▶ _Work item_: From the records below, copy every line that contains the word "agent".

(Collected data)
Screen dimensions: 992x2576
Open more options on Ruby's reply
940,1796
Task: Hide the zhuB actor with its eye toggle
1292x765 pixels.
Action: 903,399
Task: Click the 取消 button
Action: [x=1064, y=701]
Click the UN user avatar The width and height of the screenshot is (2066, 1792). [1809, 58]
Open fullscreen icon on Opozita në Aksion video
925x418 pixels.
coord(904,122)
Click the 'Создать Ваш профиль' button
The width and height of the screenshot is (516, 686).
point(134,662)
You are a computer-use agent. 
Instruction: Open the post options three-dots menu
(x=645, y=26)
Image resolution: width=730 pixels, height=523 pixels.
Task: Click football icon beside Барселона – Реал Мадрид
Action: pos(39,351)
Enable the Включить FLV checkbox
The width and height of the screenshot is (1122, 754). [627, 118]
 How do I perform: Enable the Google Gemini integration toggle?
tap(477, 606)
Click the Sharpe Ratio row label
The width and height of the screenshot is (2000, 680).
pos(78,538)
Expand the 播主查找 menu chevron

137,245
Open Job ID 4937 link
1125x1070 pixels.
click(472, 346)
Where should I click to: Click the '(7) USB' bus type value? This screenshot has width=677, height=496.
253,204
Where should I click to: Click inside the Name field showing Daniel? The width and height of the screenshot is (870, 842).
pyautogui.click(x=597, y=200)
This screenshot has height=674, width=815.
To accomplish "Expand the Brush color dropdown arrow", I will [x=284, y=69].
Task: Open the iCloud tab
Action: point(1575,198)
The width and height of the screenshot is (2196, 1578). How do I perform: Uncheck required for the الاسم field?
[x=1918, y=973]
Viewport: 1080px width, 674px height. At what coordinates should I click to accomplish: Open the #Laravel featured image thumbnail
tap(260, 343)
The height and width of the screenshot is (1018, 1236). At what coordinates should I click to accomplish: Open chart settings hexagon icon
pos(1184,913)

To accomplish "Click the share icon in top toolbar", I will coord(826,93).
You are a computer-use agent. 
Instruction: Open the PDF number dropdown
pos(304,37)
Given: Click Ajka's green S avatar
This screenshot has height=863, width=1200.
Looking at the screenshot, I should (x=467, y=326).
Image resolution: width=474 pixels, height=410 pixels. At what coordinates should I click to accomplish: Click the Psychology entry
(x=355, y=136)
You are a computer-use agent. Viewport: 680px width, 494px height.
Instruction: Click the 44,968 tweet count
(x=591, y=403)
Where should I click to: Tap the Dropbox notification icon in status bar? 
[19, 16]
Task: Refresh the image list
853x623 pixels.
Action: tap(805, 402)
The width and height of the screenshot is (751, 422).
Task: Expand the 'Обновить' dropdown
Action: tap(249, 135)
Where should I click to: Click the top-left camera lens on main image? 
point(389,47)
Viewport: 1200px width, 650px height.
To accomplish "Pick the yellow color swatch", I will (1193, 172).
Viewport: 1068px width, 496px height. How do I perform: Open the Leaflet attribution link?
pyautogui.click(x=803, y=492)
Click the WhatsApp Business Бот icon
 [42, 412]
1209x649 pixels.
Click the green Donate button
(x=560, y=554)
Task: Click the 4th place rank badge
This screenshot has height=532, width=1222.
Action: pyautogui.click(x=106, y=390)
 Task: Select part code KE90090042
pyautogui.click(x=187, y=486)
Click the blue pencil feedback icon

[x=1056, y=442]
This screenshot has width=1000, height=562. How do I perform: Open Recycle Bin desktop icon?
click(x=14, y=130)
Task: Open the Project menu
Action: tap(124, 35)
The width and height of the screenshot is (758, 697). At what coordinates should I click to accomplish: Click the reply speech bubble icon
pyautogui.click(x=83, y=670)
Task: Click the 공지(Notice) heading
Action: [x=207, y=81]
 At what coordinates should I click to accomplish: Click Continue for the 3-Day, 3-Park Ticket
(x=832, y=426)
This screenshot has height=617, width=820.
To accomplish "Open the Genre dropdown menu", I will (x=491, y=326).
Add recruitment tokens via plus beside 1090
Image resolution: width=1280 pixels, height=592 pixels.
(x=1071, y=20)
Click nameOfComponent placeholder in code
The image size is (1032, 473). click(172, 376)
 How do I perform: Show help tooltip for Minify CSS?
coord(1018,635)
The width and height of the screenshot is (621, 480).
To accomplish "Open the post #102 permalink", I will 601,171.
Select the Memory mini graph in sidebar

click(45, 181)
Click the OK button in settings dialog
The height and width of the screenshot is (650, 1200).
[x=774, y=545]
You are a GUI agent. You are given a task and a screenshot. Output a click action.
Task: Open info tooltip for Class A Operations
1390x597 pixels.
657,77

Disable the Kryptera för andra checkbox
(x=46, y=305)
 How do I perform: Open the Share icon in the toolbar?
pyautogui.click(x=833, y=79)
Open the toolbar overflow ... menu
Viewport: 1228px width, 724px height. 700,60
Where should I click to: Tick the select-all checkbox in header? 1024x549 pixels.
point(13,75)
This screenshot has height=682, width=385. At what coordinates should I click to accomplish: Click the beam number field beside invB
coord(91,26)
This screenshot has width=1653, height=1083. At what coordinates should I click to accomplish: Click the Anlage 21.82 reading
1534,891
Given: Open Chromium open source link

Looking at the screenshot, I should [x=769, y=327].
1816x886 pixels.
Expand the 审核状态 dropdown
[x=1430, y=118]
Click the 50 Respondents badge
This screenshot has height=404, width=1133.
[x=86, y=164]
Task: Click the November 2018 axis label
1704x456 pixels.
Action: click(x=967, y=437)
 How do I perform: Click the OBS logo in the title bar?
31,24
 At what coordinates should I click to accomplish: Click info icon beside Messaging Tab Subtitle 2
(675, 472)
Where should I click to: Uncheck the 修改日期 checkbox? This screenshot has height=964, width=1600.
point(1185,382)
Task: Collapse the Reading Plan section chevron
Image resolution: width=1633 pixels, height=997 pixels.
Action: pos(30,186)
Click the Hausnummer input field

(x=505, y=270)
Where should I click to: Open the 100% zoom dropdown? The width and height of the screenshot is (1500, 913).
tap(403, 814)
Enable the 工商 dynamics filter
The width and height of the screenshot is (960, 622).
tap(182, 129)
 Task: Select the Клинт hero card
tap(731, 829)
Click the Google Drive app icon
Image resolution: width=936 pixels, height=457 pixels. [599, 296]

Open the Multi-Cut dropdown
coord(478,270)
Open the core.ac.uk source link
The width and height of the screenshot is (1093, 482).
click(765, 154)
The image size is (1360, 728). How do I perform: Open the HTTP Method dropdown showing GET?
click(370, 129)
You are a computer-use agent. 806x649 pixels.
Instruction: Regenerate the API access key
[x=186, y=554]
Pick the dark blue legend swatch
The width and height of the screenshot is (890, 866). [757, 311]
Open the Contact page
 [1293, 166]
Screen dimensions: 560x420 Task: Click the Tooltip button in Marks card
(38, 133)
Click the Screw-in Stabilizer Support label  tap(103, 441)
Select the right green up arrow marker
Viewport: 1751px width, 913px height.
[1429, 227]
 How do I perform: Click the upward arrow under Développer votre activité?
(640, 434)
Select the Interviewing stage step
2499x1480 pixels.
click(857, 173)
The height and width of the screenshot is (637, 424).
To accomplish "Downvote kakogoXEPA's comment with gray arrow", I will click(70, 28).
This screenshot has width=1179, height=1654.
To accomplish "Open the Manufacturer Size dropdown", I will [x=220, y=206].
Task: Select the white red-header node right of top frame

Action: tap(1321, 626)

▶ _Output of the task_:
You are a computer-use agent. 
You are a computer-use agent. 
You are a computer-use agent. Viewport: 680px width, 494px height.
You are a GUI agent. You are given a task and a screenshot. Output a click action.
You are a computer-use agent. 806x649 pixels.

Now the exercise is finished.